# START OF Dataset extract

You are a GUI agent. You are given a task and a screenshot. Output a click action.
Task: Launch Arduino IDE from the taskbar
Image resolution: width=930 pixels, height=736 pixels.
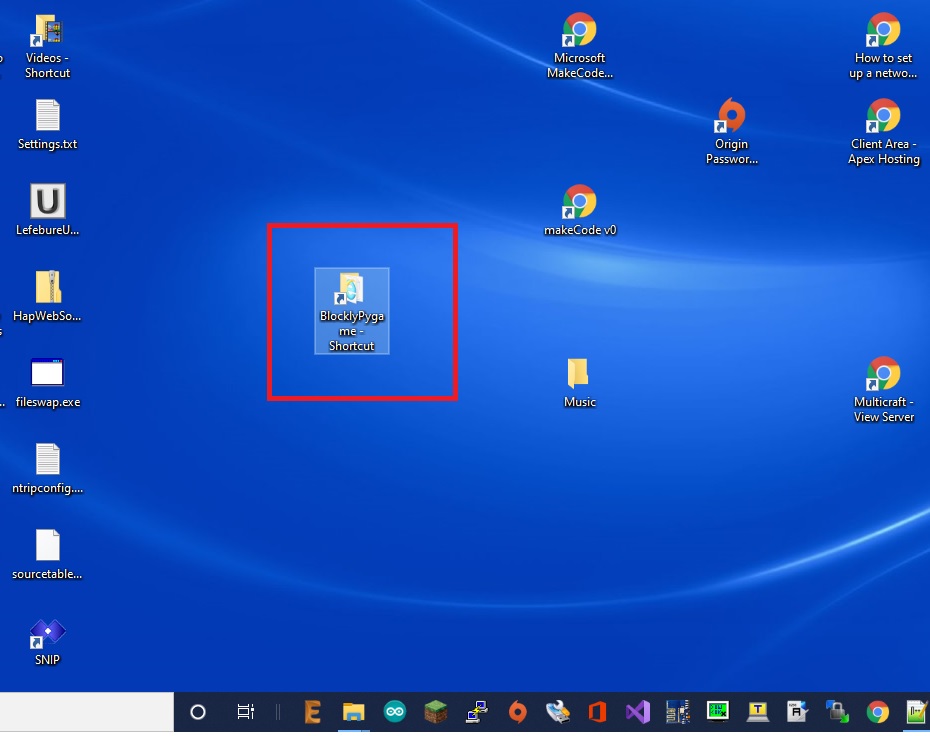coord(395,712)
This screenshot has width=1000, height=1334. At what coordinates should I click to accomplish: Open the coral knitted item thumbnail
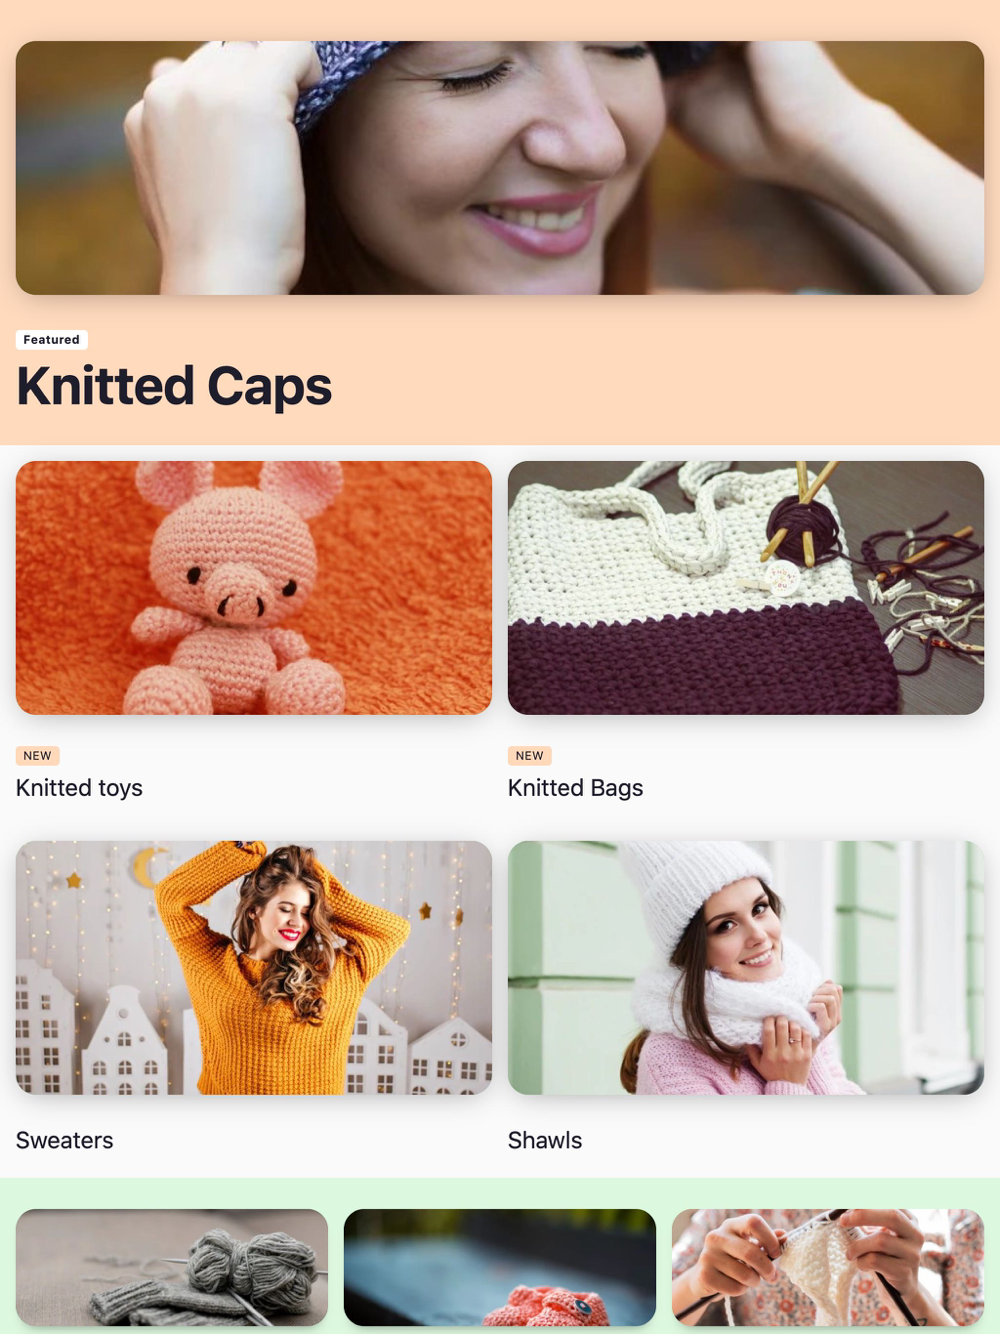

# END OF Dataset extract

* [What you have to do]: Print each of the entries above word for word, leaving out the pictures.

* [Written answer]:
You are a GUI agent. You are given a task and a screenshot. Output a click action.
Task: Launch Arduino IDE from the taskbar
Image resolution: width=930 pixels, height=736 pixels.
coord(395,712)
This screenshot has width=1000, height=1334. At what coordinates should I click to accomplish: Open the coral knitted item thumbnail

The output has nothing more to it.